(Target position records)
--*--
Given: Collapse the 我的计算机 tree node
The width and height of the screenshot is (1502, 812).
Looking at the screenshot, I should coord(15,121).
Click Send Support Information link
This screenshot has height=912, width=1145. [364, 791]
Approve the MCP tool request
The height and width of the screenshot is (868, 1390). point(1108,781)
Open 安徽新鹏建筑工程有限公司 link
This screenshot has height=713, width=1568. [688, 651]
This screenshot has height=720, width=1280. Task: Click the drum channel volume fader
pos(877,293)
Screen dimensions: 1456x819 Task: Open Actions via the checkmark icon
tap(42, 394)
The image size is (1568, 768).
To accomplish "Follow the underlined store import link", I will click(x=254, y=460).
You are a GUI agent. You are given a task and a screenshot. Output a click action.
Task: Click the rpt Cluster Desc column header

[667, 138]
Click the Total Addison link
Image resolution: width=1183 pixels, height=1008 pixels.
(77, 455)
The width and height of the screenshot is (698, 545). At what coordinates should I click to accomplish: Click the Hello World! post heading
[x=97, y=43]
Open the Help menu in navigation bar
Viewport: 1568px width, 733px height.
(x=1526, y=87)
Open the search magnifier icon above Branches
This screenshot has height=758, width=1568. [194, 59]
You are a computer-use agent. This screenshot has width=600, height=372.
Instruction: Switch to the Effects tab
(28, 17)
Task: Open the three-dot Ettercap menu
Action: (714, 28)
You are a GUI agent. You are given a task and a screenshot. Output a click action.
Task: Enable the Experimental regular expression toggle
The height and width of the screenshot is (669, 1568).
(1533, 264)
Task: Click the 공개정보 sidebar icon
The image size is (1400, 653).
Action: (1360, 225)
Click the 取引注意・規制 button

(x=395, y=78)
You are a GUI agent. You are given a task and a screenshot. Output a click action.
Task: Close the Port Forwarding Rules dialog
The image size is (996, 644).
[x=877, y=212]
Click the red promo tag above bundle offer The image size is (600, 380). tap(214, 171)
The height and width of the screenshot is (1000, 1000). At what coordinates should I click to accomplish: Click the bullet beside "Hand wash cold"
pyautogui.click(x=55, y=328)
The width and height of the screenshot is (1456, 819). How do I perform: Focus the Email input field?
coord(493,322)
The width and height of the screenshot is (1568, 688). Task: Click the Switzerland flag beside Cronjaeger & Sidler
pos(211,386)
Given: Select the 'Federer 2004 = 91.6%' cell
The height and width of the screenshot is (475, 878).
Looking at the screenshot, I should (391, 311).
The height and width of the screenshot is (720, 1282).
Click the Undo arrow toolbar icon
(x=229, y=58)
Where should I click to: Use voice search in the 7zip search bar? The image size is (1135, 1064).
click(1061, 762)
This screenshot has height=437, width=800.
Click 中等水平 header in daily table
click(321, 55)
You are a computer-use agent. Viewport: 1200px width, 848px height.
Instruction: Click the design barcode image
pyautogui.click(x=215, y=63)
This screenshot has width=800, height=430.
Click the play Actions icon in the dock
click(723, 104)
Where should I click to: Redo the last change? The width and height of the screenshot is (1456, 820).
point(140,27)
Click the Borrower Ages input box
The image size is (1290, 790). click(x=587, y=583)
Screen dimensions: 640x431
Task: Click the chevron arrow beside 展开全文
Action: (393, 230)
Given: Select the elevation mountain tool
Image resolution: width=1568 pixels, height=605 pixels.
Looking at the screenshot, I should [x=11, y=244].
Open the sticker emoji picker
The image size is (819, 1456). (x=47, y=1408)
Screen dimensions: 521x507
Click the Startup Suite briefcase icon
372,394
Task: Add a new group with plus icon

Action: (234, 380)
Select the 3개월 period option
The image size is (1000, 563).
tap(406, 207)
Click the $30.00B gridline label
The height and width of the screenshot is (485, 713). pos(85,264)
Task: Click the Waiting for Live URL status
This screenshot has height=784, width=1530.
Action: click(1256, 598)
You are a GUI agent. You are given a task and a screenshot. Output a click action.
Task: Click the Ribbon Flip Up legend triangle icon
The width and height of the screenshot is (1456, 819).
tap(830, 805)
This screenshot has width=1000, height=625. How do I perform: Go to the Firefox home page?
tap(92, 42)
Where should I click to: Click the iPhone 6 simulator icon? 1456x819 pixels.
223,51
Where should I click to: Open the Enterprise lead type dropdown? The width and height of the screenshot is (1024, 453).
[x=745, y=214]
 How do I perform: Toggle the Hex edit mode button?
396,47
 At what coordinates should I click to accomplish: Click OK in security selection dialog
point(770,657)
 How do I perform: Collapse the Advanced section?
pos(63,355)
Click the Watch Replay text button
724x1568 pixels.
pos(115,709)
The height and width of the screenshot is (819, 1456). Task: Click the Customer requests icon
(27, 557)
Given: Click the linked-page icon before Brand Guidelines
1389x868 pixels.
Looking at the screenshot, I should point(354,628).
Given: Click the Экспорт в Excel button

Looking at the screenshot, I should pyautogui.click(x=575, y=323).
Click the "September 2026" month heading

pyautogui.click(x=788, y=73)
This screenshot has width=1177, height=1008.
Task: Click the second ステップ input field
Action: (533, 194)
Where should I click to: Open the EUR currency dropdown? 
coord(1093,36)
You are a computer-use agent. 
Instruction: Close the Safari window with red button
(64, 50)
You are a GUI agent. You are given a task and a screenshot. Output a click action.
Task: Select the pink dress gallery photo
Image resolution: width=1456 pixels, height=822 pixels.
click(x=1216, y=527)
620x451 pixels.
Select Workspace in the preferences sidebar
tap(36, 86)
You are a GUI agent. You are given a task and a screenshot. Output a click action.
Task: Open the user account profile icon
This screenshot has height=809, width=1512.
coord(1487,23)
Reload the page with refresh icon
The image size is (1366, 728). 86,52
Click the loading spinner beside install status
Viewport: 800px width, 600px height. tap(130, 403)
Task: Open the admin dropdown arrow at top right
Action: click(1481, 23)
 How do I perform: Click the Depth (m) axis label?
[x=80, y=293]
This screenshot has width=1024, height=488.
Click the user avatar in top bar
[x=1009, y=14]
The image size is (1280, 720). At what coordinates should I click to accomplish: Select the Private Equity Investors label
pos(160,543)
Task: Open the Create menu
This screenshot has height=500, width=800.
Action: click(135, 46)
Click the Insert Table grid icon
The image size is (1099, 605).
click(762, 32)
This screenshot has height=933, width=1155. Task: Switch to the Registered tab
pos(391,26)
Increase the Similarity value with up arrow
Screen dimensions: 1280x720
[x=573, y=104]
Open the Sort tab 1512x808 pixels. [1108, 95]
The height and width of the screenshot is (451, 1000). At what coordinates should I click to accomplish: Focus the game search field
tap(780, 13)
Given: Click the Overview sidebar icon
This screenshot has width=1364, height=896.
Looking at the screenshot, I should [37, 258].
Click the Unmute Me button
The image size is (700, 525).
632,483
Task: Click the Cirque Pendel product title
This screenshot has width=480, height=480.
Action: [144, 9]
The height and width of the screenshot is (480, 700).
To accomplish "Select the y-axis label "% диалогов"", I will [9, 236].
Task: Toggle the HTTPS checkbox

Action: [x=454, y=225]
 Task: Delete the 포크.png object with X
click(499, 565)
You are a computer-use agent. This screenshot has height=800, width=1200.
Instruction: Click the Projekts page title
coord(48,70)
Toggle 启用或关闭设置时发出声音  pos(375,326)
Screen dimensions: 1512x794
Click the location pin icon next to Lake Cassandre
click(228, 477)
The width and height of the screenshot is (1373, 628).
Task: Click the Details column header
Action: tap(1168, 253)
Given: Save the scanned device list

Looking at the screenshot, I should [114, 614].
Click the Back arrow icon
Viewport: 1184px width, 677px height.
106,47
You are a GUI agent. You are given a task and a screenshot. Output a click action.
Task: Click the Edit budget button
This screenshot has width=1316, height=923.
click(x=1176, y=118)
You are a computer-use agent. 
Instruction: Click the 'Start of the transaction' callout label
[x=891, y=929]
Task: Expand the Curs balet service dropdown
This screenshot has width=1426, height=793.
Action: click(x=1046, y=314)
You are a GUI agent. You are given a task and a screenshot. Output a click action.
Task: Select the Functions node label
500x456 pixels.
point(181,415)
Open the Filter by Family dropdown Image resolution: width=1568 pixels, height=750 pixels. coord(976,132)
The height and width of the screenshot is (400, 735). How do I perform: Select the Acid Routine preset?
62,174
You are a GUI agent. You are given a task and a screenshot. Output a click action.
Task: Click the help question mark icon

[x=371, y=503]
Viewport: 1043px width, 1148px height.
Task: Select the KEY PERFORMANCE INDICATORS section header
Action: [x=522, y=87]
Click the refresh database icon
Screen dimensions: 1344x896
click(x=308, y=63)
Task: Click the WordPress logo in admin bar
--*--
== Written exercise ==
From the records above, select every line that contains the string "input" and copy each one out in full.

== Response to this task ==
The width and height of the screenshot is (1456, 819). How do I perform: Focus the Email input field?
Click the Borrower Ages input box
Task: Click the second ステップ input field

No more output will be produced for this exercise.